"Ümitvar olunuz, şu istikbal inkılâbı içinde en yüksek gür sada İslâm'ın sadası olacaktır."

Piyasalar

"Hükümet çözüm sürecinin gereğini yerine getirmiyor"

21 Ekim 2014, Salı 15:21
HDP EŞ Genel Başkanı Figen Yüksekdağ, Hükümet hala 'çözüm süreç benim temel politikamdır' diyor, hala ekmeğini yemeye devam ediyor ama çözüm sürecinin gereğini yerine getirmiyor. Artık gün bugün, an bu andır. Çözüm süreci bir tehlikeli eşiği daha kaldıramaz" ifadelerini kullandı.

Yüksekdağ, partisinin grup toplantısında yaptığı konuşmada, karşılarında "ölüm, savaş, kutuplaştırma ve gerilim dilini kullanan bir siyaset olduğunu" savundu.

İzmir'de, Kobani eylemlerinde yaralanan Ekrem Kaçaroğlu'nun dün vefat ettiğini anımsatan Yüksekdağ, "Bu ülkede ne yazık ki yaşamı büyütmek için, barışı isterken ölmek zorunda kalıyoruz" dedi.

"Kobani hala düşmedi ve düşmeyeceğini bütün dünyaya ilan etti" diyen Yüksekdağ, hükümetin çöken bölge ve Kobani politikasıyla Türkiye'nin itibarının uluslararası kamuoyu nezdinde gözden düştüğünü, itibar kaybettiğini; Kobani'yi düşürmeye çalışırken uluslararası itibarının yere çakıldığını öne sürdü.

Yüksekdağ, "Bugün bu çapsızlıklarının, yıkımın ve tahribatın bedelini halkımıza, partimize ödetmeye çalışıyorlar. Yavuz hırsız ev sahibini haksız çıkarırmış" diye konuştu.

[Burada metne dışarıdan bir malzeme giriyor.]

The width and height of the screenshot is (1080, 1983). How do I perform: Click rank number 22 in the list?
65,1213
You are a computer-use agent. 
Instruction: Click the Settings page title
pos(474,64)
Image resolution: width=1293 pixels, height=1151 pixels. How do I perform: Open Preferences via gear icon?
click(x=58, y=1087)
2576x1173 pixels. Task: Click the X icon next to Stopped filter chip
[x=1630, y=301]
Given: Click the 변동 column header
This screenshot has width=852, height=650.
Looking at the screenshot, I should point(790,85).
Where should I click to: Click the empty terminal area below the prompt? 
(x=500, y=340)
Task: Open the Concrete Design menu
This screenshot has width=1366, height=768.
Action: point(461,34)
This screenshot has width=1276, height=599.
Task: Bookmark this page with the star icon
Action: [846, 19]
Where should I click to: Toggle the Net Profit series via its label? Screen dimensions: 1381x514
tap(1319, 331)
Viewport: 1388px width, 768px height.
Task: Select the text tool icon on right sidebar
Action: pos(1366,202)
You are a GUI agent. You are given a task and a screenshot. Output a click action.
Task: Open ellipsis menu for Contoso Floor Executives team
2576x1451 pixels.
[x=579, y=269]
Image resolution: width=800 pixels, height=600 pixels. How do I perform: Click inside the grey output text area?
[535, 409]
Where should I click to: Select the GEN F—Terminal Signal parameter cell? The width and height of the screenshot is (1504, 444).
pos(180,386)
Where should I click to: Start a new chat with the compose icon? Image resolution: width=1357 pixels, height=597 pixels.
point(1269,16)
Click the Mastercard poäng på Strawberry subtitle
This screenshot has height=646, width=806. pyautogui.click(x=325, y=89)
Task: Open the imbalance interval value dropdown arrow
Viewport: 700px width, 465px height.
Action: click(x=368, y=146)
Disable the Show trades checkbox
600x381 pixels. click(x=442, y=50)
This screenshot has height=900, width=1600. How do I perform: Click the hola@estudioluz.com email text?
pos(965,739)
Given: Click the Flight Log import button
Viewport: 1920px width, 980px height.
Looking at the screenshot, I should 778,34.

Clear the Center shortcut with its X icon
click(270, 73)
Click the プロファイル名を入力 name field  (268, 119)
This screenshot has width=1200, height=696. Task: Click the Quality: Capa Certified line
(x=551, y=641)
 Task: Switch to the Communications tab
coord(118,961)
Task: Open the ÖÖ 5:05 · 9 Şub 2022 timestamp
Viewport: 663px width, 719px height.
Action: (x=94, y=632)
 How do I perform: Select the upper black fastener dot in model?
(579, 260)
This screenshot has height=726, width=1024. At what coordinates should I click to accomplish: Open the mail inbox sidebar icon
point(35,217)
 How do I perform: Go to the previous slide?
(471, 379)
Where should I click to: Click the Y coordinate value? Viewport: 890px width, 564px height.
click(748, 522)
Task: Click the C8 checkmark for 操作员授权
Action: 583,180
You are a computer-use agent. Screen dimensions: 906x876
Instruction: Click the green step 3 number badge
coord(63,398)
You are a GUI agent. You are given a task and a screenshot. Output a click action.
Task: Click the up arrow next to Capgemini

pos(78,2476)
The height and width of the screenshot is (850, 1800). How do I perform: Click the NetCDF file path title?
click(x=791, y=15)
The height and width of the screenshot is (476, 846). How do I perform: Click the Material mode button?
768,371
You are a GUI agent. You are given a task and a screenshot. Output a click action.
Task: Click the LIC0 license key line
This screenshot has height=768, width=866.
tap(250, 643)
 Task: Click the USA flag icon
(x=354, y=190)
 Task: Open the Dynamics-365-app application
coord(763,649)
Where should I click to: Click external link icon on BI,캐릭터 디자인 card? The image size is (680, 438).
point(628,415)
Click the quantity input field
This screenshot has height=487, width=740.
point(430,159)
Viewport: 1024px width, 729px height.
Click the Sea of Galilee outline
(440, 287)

"Ölüm üzerinden siyaset tarzımız değil"

İktidarın Kürt halkı ile dost olma şansını da yitirdiğini savunan Yüksekdağ, "Türkiye, uyguladığı siyasetle bölgenin ve ülkenin marjinal ülkesi haline gelmiştir" ifadesini kullandı.

Yüksekdağ, şunları kaydetti:

"Bugün konuşmasında, bir tarafından HDP'ye vurmayı ihmal etmeyerek Suruç ile Kobani'nin birbirinden farklı olmadığını beyefendi (Başbakan Davutoğlu) yeni fark etmiş.  Aylardır bu halk size bunu anlatmaya çalışıyordu. 48 insan sizin bunu bugün anlamanız için mi öldü? Bundan bir ay önce bu gerçeği görebilseydiniz bugün 48 insan ölmeyecekti. 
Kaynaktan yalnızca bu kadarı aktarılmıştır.